--- Start of THE INPUT ---

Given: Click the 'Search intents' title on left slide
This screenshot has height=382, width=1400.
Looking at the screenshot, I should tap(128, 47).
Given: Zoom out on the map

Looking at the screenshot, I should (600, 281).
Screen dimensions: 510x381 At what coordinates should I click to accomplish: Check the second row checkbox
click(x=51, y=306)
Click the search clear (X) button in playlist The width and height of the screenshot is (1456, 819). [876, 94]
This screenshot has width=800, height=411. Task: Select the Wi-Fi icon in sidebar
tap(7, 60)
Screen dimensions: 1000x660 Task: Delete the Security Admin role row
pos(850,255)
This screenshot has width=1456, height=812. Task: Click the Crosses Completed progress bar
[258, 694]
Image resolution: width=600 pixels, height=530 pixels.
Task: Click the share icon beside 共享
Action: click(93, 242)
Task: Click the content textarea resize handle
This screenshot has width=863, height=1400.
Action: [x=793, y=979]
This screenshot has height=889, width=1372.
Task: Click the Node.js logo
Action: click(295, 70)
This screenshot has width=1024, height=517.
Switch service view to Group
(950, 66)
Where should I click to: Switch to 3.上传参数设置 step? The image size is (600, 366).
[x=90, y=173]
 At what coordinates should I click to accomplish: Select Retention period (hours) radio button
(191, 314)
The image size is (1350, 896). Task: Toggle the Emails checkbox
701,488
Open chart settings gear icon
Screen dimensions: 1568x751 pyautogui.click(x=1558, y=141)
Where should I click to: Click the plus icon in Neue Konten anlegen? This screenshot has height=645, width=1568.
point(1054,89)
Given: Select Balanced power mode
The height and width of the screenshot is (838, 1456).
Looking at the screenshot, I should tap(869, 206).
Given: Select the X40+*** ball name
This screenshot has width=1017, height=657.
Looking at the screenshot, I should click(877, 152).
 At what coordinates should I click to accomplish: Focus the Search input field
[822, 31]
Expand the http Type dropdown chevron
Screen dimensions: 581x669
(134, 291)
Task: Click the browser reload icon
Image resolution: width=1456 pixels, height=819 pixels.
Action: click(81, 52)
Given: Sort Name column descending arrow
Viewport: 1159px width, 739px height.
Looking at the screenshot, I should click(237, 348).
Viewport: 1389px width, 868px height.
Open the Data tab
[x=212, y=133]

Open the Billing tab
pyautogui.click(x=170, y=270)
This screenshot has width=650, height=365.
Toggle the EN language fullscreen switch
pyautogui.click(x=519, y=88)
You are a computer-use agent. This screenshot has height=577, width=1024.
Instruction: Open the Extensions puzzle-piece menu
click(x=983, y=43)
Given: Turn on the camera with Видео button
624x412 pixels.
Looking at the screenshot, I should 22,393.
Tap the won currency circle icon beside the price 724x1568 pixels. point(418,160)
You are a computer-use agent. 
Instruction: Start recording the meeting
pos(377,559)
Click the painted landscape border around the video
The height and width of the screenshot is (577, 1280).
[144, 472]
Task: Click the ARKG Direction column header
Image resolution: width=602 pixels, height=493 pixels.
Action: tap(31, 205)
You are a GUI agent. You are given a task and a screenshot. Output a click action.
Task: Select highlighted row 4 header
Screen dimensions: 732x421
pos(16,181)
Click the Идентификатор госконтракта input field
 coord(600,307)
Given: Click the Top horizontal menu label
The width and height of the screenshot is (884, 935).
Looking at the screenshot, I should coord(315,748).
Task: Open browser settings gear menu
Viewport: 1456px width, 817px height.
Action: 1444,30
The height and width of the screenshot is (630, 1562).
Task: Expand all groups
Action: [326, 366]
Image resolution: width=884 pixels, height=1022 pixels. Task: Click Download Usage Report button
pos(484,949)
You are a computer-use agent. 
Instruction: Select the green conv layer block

--- End of THE INPUT ---

→ WHAT TO DO
Update the rows above by changing every "Given:" to "Goal:" and leaving everything else untouched.

→ ANSWER FOR THE TASK
Goal: Click the 'Search intents' title on left slide
This screenshot has height=382, width=1400.
Looking at the screenshot, I should tap(128, 47).
Goal: Zoom out on the map

Looking at the screenshot, I should (600, 281).
Screen dimensions: 510x381 At what coordinates should I click to accomplish: Check the second row checkbox
click(x=51, y=306)
Click the search clear (X) button in playlist The width and height of the screenshot is (1456, 819). [876, 94]
This screenshot has width=800, height=411. Task: Select the Wi-Fi icon in sidebar
tap(7, 60)
Screen dimensions: 1000x660 Task: Delete the Security Admin role row
pos(850,255)
This screenshot has width=1456, height=812. Task: Click the Crosses Completed progress bar
[258, 694]
Image resolution: width=600 pixels, height=530 pixels.
Task: Click the share icon beside 共享
Action: click(93, 242)
Task: Click the content textarea resize handle
This screenshot has width=863, height=1400.
Action: [x=793, y=979]
This screenshot has height=889, width=1372.
Task: Click the Node.js logo
Action: click(295, 70)
This screenshot has width=1024, height=517.
Switch service view to Group
(950, 66)
Where should I click to: Switch to 3.上传参数设置 step? The image size is (600, 366).
[x=90, y=173]
 At what coordinates should I click to accomplish: Select Retention period (hours) radio button
(191, 314)
The image size is (1350, 896). Task: Toggle the Emails checkbox
701,488
Open chart settings gear icon
Screen dimensions: 1568x751 pyautogui.click(x=1558, y=141)
Where should I click to: Click the plus icon in Neue Konten anlegen? This screenshot has height=645, width=1568.
point(1054,89)
Goal: Select Balanced power mode
The height and width of the screenshot is (838, 1456).
Looking at the screenshot, I should tap(869, 206).
Goal: Select the X40+*** ball name
This screenshot has width=1017, height=657.
Looking at the screenshot, I should click(877, 152).
 At what coordinates should I click to accomplish: Focus the Search input field
[822, 31]
Expand the http Type dropdown chevron
Screen dimensions: 581x669
(134, 291)
Task: Click the browser reload icon
Image resolution: width=1456 pixels, height=819 pixels.
Action: click(81, 52)
Goal: Sort Name column descending arrow
Viewport: 1159px width, 739px height.
Looking at the screenshot, I should click(237, 348).
Viewport: 1389px width, 868px height.
Open the Data tab
[x=212, y=133]

Open the Billing tab
pyautogui.click(x=170, y=270)
This screenshot has width=650, height=365.
Toggle the EN language fullscreen switch
pyautogui.click(x=519, y=88)
You are a computer-use agent. This screenshot has height=577, width=1024.
Instruction: Open the Extensions puzzle-piece menu
click(x=983, y=43)
Goal: Turn on the camera with Видео button
624x412 pixels.
Looking at the screenshot, I should 22,393.
Tap the won currency circle icon beside the price 724x1568 pixels. point(418,160)
You are a computer-use agent. 
Instruction: Start recording the meeting
pos(377,559)
Click the painted landscape border around the video
The height and width of the screenshot is (577, 1280).
[144, 472]
Task: Click the ARKG Direction column header
Image resolution: width=602 pixels, height=493 pixels.
Action: tap(31, 205)
You are a GUI agent. You are given a task and a screenshot. Output a click action.
Task: Select highlighted row 4 header
Screen dimensions: 732x421
pos(16,181)
Click the Идентификатор госконтракта input field
 coord(600,307)
Goal: Click the Top horizontal menu label
The width and height of the screenshot is (884, 935).
Looking at the screenshot, I should coord(315,748).
Task: Open browser settings gear menu
Viewport: 1456px width, 817px height.
Action: 1444,30
The height and width of the screenshot is (630, 1562).
Task: Expand all groups
Action: [326, 366]
Image resolution: width=884 pixels, height=1022 pixels. Task: Click Download Usage Report button
pos(484,949)
You are a computer-use agent. 
Instruction: Select the green conv layer block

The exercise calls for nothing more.